796: 1998 46-Foot Custom Carousel
OFFERED WITHOUT RESERVE
Featuring 42 animals, two chariots and a Wurlitzer 153 Band Organ. The golden age of the carousel in America was the early 20th century, and indeed many of the finest examples graced amusement parks and fairgrounds. In comparison to the more static European pieces, American carousels of the era featured elaborate animals, chariots and decorations, handmade by craftsmen with extraordinary attention to detail. The Milhous Collection's carousel typifies this remarkable era and blends perfectly into the collection's theme, particularly mechanical music, which was also in its heyday during the same period. Indeed, the fair organs that surround the carousel on the main level are of the type whose size was frequently used to disguise the magnificent carousel behind it.
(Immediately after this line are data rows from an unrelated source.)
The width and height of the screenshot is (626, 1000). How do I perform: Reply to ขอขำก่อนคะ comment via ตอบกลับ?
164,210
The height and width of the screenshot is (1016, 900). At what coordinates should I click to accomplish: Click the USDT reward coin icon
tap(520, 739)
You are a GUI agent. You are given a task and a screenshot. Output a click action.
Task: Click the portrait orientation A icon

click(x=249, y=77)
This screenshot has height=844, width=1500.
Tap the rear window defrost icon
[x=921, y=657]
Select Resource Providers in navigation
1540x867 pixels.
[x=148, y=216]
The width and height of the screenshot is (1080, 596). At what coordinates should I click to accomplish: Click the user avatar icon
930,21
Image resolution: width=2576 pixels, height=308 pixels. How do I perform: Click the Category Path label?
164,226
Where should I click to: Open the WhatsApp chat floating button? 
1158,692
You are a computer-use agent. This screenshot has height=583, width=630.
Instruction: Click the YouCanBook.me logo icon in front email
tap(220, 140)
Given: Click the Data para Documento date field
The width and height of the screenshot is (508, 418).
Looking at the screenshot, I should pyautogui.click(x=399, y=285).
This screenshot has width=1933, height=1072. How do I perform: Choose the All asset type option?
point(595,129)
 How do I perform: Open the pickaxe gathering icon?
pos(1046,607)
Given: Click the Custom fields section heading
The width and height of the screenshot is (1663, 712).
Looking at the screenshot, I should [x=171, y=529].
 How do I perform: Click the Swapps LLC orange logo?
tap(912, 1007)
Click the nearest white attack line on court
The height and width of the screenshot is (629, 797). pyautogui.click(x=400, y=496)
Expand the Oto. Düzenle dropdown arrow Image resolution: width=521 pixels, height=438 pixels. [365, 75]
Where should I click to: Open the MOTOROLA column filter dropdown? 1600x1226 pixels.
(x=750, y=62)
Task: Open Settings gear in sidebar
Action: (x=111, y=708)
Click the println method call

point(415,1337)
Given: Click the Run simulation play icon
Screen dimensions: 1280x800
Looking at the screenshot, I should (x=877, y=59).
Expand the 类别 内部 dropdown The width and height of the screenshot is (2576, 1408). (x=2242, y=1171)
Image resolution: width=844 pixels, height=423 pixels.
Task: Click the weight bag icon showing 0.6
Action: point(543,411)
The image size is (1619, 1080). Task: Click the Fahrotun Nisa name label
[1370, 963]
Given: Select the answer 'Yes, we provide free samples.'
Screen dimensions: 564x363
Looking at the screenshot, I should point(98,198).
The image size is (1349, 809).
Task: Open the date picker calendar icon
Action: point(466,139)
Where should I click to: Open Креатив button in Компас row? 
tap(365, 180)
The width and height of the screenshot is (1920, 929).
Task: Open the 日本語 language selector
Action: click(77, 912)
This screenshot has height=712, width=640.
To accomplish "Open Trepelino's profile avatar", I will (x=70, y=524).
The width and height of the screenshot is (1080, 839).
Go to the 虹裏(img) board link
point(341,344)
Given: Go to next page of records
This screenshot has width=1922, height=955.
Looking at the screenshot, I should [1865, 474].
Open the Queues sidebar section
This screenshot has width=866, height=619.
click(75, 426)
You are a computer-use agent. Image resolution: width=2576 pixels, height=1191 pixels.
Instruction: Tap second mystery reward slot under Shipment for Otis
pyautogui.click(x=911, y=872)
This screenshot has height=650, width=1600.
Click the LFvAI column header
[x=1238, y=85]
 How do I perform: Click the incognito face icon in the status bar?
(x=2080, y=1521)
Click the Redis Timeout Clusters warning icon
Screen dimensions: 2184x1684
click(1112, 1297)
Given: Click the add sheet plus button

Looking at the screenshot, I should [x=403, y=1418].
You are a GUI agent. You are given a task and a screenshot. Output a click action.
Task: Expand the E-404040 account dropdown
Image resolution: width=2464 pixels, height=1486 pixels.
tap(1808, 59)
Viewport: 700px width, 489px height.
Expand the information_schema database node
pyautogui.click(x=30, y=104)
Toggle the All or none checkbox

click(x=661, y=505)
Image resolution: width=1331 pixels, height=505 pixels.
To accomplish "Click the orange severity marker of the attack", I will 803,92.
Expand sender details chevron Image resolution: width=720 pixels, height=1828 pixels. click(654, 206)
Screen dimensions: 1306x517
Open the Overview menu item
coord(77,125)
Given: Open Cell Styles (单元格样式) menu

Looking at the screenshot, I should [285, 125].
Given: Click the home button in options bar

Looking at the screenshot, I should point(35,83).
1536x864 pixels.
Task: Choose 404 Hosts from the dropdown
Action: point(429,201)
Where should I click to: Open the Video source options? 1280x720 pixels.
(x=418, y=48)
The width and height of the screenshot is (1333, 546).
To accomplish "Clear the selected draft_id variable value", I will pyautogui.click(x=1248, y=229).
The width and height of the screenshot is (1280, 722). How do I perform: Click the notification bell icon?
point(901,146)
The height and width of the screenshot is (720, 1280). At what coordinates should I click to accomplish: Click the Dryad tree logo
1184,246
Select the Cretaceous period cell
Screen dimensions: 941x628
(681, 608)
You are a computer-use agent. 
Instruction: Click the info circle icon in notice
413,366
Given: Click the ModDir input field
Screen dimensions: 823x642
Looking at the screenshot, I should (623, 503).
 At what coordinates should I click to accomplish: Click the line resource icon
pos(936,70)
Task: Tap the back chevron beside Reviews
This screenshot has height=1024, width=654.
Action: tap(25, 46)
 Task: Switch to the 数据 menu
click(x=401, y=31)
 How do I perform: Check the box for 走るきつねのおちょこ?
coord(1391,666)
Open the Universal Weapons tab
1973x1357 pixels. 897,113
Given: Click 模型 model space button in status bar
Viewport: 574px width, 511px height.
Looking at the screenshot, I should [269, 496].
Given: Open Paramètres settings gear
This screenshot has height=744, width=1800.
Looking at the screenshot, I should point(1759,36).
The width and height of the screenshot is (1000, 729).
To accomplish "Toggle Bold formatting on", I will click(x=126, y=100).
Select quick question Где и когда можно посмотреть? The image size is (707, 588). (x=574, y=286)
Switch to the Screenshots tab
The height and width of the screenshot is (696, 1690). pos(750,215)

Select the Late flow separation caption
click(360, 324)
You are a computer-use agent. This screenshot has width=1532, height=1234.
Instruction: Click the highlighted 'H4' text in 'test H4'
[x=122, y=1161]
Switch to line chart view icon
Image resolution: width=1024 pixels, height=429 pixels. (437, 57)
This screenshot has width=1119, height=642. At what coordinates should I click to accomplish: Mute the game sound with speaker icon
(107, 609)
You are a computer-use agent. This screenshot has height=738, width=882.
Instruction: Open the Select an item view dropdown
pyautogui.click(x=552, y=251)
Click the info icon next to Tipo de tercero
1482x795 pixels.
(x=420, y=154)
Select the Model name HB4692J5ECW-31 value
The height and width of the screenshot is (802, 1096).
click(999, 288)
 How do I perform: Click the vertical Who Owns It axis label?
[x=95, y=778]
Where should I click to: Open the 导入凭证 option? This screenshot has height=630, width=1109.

As such, the spectators who wanted to enjoy it were required to pay admission first before seeing and riding the carousel that was behind it.
The offering of this extraordinary carousel is an opportunity not to be missed. It was custom made to exacting specifications for the Milhous Collection over a period of several years. Installed in 1998, the attention to detail is stunning, from the stained glass and depictions of the Eight Wonders of the World around the upper molding to the menagerie of 42 animalsand 2 chariots, each of which is based on rare, well-known original pieces that were masterfully replicated by professionals. Amoung the wood carved animals are two rocking animal chariots (an elegant peacock and a charming swan), one of which is wheelchair accessible to ADA standards. These are all hand-carved pieces in wood, without any use of plastics or substandard materials, and they reside on a wooden platform with a 42-foot diameter. The overall diameter of the entire carousel is a remarkable 46 feet with all motorized mechanical elements residing in the center.
The three rows of animals are stunning and of the same high caliber throughout, in contrast to less elaborate carousels where the quality of the animal decreases toward the center with the most expensive and impressive pieces relegated to the outside row. The carousel turns in the counter-clockwise direction, as is typical of American examples. To complement the Milhous Collection, it features several decorations with a musical theme and symbols that accent the center surround in gold leaf. For example, images of cherubs playing a flute or a harp grace the mirrored shields along the top of the carousel.
The carousel is complete with an original Wurlitzer Model 153 Band Organ installed in the center façade. In the early 20th century the Wurlitzer Style 153 band organ was one of the most popular models. It was small enough that it could be carried from town to town by traveling shows yet large enough that it played music in a brilliant and commanding manner for merry-go-rounds. At one time the Gooding Amusement Company, based in Ohio, had over a dozen examples. Today the Henry Ford Greenfield Village in Michigan displays a fine example on its carousel. Playing Wurlitzer Style 150 band organ rolls on a duplex roll mechanism, it contains 164 pipes, 16 orchestra bells, bass drum, snare drum and cymbal, with automatic registers for shutters, bells and certain pipe ranks. The duplex roll mechanism allows for one roll to rewind while the other is playing, so there is never a long silent period during a carousel ride.
With the cost of this carousel's construction and the accompanying organ far exceeding the current catalog estimate, the offering of this fully functioning carousel is an opportunity not to be missed by established and burgeoning private collections. It adds an inimitable element of entertainment to a collection and is sure to delight visitors of all ages. Best of all, there's no need to stand in line or pay admission!
Please note the aforementioned organ comes with ten music rolls.